Roubini Global Economics (RGE) Monitor: Good reading on the dollar’s recent move: I have on occasion been critical of the Economist’s coverage, particularly its emphasis on Chinese consumption growth rather than Chinese export growth. But I should also give credit where credit is due. I thought their leader on the dollar was spot on.

Among other things, the leader makes three key points:

Europe has done a lot better recently than most Americans think – think of a US style housing boom that has supported domestic demand combined with a strong export sector. Germany’s rust belt (a.k.a export machine) is doing a lot better than Ohio, even with a strong euro.

The dollar isn’t that weak. At least not yet. There is a tendency to equate the dollar with the dollar/ euro. And no doubt the dollar/ euro matters greatly – for tourists, for the value of US investment abroad and for United States competitiveness in many third party markets. But the dollar has also moved a lot more against the euro than against other currencies. On a broad trade-weighted basis, the dollar remains well above its levels in the late 80s/ early 1990s. See General glut, or compare the major currency index with the other trading partners index. That suggests it needs to fall further.

Countries with lots of dollar reserves may not want to see those dollar reserves fall in value, but most countries with large dollar reserves can only protect the value of their existing reserves by continuing to buy more dollars. That only adds to their exposure to future falls in the dollar (both to falls in the dollar/ euro and to falls in the dollar against their own currencies). Call it the Amaranth strategy.

The Economist hints that some central banks are likely to conclude that they are better off if they don't keep adding to the dollar holdings. I have some sympathy for that argument – Nouriel and I made it strongly two years ago. Central banks have gone on to add $900b (by my estimate) to their dollar reserves over the last two years. Having been premature once, I am a bit gun shy – I don’t (yet) see strong evidence that there has been much of a change in central banks willingness to accumulate reserves. More on that in a bit.

I also wanted to laud Steven Weisman’s coverage in the New York Times, which got, I think, the United States dollar policy more or less right -- though the headline should probably say that a weak dollar rather that volatile dollar doesn't scare to Washington. The US doesn’t just have a strong dollar policy. It has a strong dollar policy and a please-intervene-less-to-keep-the-dollar strong policy. Call it a strong dollar and an-even-stronger RMB policy...

But he is not happy with Robert Samuelson:

That is why I was disappointed to see Robert Samuelson trot out the old “slow growth in the rest of the world” explanation for the expanding US trade deficit. “Faster economic growth in the United States than in many of our major trading partners has stunted our exports and increased our imports.” That explanation just doesn’t cut it right now. Global growth has been very strong since 2004 (look at the IMF’s WEO data). In 2004, you could argue that Europe was lagging. Not so any more. Right now both global and European growth are strong. That is one reason why US export growth has been quite strong since 2004 as well.
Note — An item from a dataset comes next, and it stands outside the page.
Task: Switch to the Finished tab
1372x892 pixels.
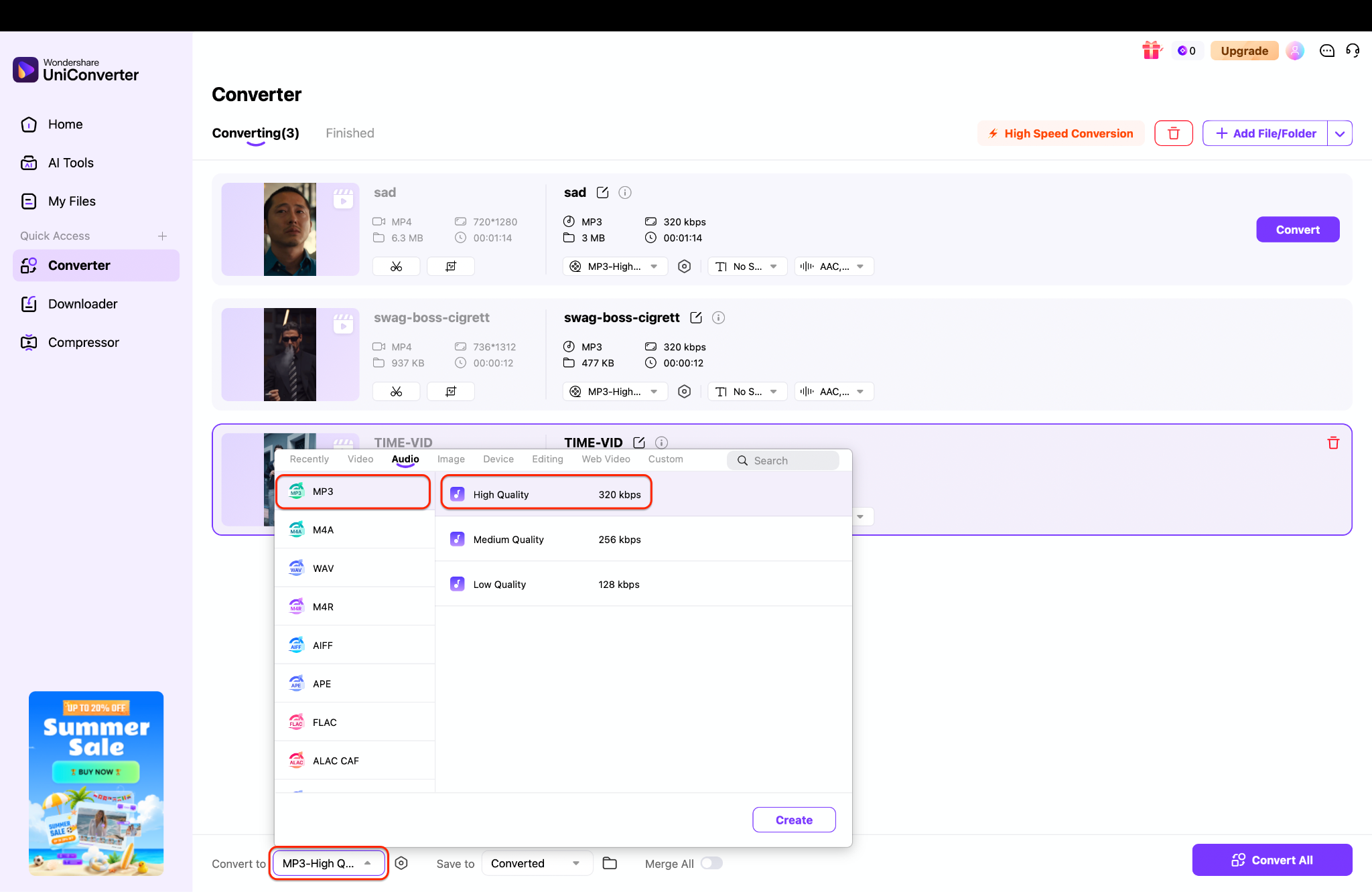Action: click(x=350, y=133)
So why hasn’t the trade deficit fallen? I suspect we may need to rethink how strong global growth influences the US trade deficit in a world where there isn’t much slack in the oil market. The US imports a lot more of its energy than it has in the past. And with limited spare capacity in the global oil market, strong growth means higher oil prices and a higher oil import bill along with higher exports...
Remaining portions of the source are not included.